(Beginning of Records provided)

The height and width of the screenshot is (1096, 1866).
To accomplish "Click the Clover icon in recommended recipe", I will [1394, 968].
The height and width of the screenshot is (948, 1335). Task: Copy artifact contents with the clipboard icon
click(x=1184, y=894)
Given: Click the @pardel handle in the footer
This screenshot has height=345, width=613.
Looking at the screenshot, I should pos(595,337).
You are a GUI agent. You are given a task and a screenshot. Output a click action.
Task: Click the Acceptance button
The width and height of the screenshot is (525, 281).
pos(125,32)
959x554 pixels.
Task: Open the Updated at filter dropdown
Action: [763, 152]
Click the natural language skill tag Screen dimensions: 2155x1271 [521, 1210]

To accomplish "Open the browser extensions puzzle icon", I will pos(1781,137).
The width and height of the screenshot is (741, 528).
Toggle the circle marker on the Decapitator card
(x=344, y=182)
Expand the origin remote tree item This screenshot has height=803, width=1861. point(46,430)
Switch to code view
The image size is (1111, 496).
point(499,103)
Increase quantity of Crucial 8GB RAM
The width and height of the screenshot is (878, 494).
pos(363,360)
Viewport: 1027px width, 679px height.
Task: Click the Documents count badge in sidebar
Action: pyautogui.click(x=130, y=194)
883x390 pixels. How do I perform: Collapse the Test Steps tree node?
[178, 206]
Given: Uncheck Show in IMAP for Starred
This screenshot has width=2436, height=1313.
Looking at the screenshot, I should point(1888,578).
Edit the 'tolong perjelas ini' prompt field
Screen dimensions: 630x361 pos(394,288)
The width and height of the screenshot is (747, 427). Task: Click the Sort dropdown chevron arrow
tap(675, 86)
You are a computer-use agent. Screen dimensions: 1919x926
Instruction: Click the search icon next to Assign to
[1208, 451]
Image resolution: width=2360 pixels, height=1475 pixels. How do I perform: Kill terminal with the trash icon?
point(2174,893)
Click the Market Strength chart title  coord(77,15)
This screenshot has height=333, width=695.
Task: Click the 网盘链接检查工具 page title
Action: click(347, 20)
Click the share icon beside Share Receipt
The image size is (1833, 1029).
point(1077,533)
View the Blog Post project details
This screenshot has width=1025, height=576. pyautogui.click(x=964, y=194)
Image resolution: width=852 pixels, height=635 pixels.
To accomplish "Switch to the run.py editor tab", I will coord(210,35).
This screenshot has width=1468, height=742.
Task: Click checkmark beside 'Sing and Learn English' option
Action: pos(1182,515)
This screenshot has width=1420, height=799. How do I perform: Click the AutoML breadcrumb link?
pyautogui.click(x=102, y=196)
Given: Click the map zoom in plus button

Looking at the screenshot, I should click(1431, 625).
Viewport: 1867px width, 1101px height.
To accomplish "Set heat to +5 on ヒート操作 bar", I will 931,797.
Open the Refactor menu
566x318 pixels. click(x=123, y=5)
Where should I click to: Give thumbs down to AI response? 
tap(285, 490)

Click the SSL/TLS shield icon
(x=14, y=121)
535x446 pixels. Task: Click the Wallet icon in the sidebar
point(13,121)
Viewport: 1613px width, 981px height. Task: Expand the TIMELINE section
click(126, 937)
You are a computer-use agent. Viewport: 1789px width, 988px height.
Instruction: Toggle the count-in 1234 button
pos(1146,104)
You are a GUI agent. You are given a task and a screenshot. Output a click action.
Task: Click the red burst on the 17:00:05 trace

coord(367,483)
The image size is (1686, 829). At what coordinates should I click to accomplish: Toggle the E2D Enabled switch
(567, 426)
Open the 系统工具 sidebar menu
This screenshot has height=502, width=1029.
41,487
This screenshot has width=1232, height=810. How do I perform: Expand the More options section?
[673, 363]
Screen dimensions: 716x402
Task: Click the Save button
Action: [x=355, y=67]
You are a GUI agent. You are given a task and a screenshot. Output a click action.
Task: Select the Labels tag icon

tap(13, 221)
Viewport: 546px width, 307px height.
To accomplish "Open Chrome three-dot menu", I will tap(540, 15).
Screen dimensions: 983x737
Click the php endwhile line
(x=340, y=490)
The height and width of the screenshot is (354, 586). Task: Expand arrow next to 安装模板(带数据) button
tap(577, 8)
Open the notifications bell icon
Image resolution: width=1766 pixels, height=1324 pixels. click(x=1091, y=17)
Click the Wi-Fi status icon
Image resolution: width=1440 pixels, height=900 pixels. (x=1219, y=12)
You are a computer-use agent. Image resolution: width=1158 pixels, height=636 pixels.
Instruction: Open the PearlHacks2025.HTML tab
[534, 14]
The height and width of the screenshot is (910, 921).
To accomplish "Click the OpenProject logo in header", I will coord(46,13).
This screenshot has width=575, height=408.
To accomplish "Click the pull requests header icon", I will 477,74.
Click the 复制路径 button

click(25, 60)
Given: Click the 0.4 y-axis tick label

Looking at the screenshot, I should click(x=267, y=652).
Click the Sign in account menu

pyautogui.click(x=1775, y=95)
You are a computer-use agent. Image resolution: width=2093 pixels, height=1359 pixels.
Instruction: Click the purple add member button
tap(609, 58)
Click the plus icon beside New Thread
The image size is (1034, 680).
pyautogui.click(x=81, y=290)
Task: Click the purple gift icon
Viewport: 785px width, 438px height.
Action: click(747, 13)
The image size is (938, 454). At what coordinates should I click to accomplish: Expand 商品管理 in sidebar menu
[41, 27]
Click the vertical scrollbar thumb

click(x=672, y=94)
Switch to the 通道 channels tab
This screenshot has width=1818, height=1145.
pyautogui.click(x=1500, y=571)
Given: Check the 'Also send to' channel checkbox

(End of Records provided)

- Directions:
Line count for the string "agent": please say how many lines in the entries above contain it, with no other words.

- Output below:
7